◆ **Task**:
When you retype the records that follow, keep each word as it is and drop any pictures.

◆ **Data section**:
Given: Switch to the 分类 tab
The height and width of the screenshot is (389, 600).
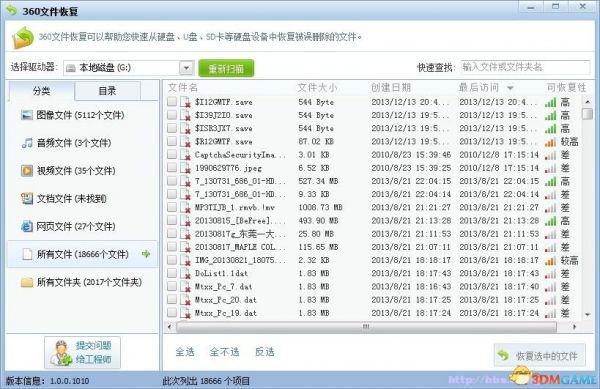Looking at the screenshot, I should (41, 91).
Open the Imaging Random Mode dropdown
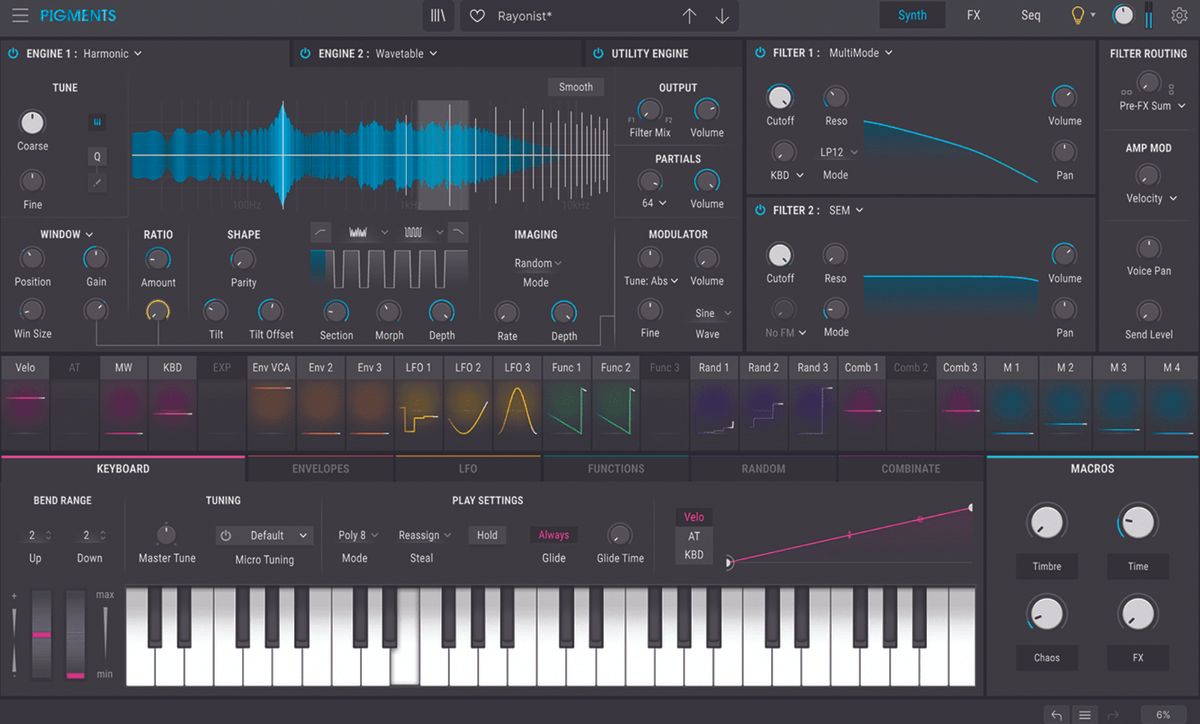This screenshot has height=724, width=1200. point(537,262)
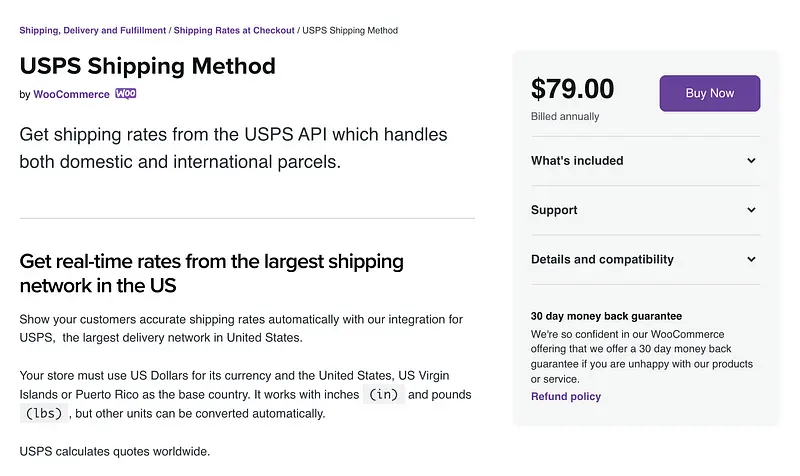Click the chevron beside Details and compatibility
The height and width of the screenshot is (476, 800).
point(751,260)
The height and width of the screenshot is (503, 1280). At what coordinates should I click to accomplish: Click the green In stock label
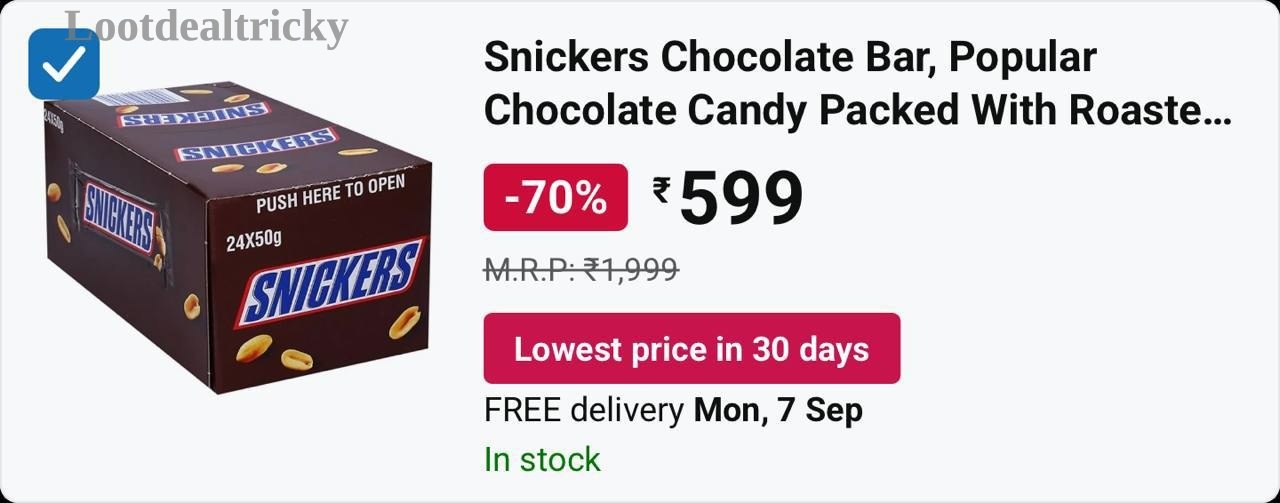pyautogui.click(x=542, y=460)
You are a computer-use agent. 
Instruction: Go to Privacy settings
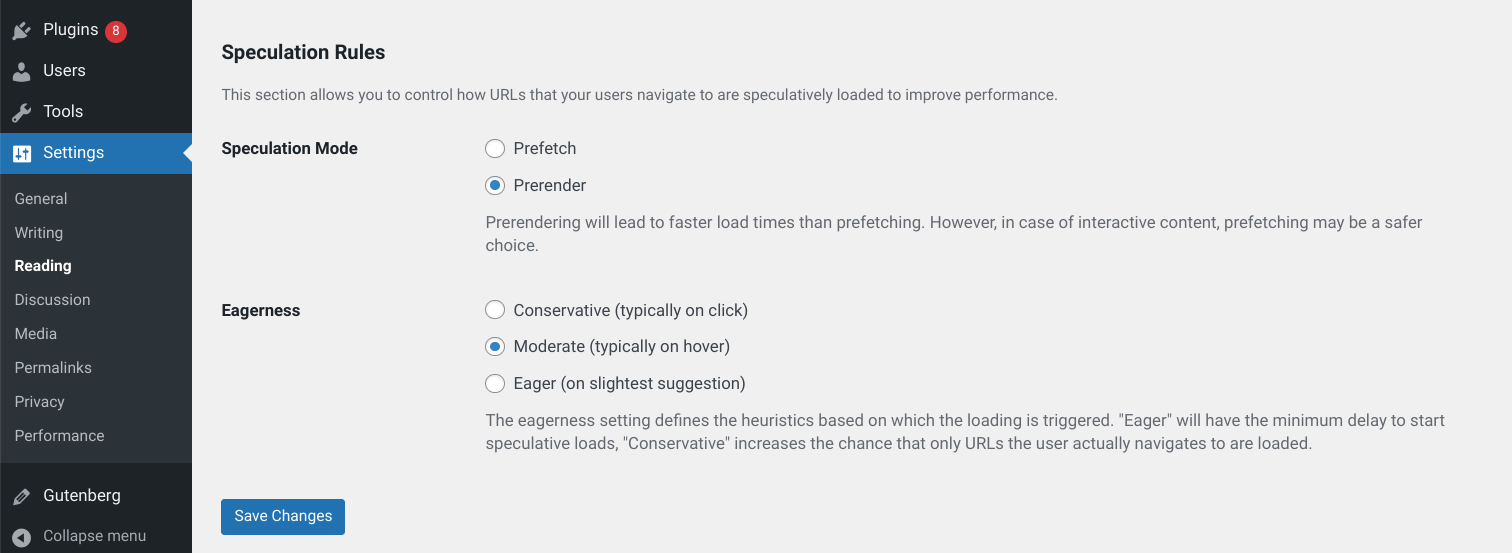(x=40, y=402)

◆ **Result**:
Given: Switch to the 分类 tab
The height and width of the screenshot is (389, 600).
Looking at the screenshot, I should (41, 91).
Open the Imaging Random Mode dropdown
This screenshot has height=724, width=1200. point(537,262)
Click the chevron beside Details and compatibility
The height and width of the screenshot is (476, 800).
point(751,260)
The height and width of the screenshot is (503, 1280). At what coordinates should I click to accomplish: Click the green In stock label
pyautogui.click(x=542, y=460)
You are a computer-use agent. 
Instruction: Go to Privacy settings
(x=40, y=402)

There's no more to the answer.